* **CHECK YOUR UNDERSTANDING**
• 1. In the forum thread, what term does _joel give for the kind of link being discussed?
• 2. Write out the forum thread passage starting at "henridf · on" and ending at "to an attacker.", swapping "on-host" for "local".

* **EXTRACTED TEXT**
********
I contributed to this kind of development (It was still a prototype when I left) and AFAIR you can use some ethernet to optic fiber converters. Thoses devices will spit out (or ingest on the other side) one fiber for RX and one fiber for TX, so it makes the creation of the gap very easy. I don't exactly remember the device name though..

_joel · on Nov 22, 2016

I think the term you are looking for is 'data diode' or uni-directional network link - https://en.wikipedia.org/wiki/Unidirectional_network

henridf · on Nov 22, 2016

Looks like a nice tool, and it's great to see syscalls getting more attention.

I don't fully get the argument for why on-host filtering is undesirable. Of course naively filtering for curl-originated connections isn't a solid detection scheme for rootkit-installs! That's just a naive filter, which a naive user could mis-use in a centralized way or in a distributed way.

As for event correlation (#2 of the pros), it can be done on-host too. And back-testing (#3) of new rules is indeed a highly valuable feature! But you certainly don't have to log everything centrally to get that capability. E.g. in the case of Falco, you can capture trace files and re-run any number of rules/filters on them.

I do agree with the point on rules being exposed to an attacker.

[Disclaimer: author of the initial version of Sysdig Falco]

akadien · on Nov 22, 2016

Regarding on-host filtering (edge analytics), my experience has been it's because of performance, and I agree with the security angle, too.

nwmcsween · on Nov 21, 2016

The issue with enabling syscall auditing is the overhead it introduces, iirc some around two orders of magnitude, as in 200000/s -> 3000/s. I would just use seccomp-bpf filters on a per program basis as the overhead there according to benchmarks is much less.

viraptor · on Nov 22, 2016

seccomp-bpf is awsome, but it has to be really baked into the app to be useful. Not being able to filter by deref memory is pretty limiting.
********
* **GIVEN INFORMATION**
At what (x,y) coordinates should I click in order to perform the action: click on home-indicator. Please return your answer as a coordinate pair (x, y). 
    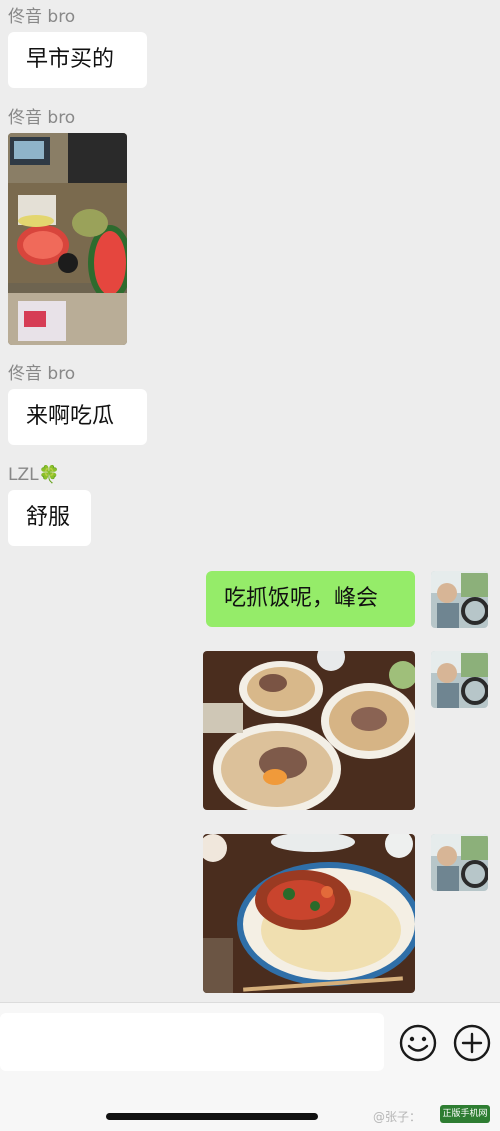
    Looking at the image, I should click on (212, 1116).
********
* **TASK RESULTS**
• 1. 'Data diode', also called a uni-directional network link.

• 2.
henridf · on Nov 22, 2016

Looks like a nice tool, and it's great to see syscalls getting more attention.

I don't fully get the argument for why local filtering is undesirable. Of course naively filtering for curl-originated connections isn't a solid detection scheme for rootkit-installs! That's just a naive filter, which a naive user could mis-use in a centralized way or in a distributed way.

As for event correlation (#2 of the pros), it can be done local too. And back-testing (#3) of new rules is indeed a highly valuable feature! But you certainly don't have to log everything centrally to get that capability. E.g. in the case of Falco, you can capture trace files and re-run any number of rules/filters on them.

I do agree with the point on rules being exposed to an attacker.